El piloto de Toro Rosso, que salió desde la `pole position`, no cometió ningún error a pesar de las condiciones difíciles para sumar su primera victoria.
Bajo la lluvia, la largada se dio detrás del coche de seguridad, lo que le vino bien a Vettel. En cabeza y disfrutando de una buena visibilidad, se distanció rápidamente y mantuvo su ventaja hasta el final.
"¡Es increíble! No he tenido ningún problema en todo el Gran Premio. Una buena estrategia y todo salió bien", sonreía Vettel, que sólo cedió las riendas de la cabeza el tiempo de un repostaje.
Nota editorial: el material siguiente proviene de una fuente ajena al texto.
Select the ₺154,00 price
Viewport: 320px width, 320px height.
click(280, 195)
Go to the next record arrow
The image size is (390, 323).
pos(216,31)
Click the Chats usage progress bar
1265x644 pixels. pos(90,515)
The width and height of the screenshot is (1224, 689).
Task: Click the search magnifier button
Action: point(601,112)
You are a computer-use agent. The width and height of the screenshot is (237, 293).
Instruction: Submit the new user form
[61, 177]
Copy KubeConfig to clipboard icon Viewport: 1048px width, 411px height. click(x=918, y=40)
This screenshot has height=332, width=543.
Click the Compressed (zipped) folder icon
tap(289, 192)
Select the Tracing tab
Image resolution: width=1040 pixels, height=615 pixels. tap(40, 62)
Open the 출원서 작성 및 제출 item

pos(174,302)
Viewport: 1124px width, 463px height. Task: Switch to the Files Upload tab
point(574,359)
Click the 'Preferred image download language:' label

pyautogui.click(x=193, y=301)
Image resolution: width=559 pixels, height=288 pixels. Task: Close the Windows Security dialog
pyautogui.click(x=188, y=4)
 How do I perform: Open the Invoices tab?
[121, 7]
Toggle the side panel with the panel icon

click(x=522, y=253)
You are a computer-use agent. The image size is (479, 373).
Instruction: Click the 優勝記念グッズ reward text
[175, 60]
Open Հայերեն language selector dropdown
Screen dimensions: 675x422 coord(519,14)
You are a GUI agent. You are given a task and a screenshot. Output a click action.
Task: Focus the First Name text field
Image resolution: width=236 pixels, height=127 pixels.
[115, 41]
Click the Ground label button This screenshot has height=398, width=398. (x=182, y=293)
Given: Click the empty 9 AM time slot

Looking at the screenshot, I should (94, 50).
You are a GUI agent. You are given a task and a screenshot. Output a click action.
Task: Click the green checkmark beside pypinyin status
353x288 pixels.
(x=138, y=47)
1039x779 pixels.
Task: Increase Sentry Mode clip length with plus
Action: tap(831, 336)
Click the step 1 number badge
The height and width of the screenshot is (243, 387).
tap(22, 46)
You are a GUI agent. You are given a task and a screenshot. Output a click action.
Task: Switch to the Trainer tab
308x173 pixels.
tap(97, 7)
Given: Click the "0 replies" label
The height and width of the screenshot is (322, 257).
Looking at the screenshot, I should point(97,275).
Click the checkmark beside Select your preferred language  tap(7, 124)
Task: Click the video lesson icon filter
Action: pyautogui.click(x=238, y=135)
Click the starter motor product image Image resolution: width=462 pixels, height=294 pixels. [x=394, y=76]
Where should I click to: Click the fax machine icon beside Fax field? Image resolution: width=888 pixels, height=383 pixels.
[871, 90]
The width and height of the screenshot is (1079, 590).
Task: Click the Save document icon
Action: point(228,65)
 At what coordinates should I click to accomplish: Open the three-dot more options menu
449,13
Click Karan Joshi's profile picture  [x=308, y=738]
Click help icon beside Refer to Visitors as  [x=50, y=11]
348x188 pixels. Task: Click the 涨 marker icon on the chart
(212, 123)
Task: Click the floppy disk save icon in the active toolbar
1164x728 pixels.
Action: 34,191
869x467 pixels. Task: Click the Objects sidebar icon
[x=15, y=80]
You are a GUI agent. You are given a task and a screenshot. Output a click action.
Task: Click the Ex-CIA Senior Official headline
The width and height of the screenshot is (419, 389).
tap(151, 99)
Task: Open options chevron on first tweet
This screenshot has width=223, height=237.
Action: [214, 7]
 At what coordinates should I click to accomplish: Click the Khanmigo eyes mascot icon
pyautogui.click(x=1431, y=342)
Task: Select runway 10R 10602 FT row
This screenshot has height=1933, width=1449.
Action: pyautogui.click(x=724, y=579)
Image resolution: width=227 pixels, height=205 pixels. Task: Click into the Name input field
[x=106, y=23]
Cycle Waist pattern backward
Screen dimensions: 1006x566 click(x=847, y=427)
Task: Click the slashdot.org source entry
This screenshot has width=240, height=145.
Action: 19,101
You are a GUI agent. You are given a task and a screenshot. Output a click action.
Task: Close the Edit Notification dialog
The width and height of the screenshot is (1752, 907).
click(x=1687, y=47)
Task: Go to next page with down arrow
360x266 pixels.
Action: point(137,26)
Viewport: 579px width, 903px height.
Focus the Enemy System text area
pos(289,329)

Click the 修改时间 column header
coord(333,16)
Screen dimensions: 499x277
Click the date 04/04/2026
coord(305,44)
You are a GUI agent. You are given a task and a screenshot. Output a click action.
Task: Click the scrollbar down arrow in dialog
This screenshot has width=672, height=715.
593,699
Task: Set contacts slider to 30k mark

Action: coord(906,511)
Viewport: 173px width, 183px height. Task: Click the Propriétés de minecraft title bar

"La vuelta de honor y la ceremonia del podio fueron momentos fabulosos, nunca olvidaré esas imágenes", continuó.
El champán y las lágrimas se derramaron en el equipo Toro Rosso, la antigua escudería Minardi, que hasta ahora estaba abonada al fondo de la parrilla.
"Hemos sufrido al principio de la temporada y puedo asegurar que no ha sido fácil. A veces terminas decimoquinto en una carrera sin que nadie se dé cuenta. Pero progresamos poco a poco y esta noche todo el mundo en el equipo podrá irse a dormir con este nuevo sentimiento: ¡somos ganadores!"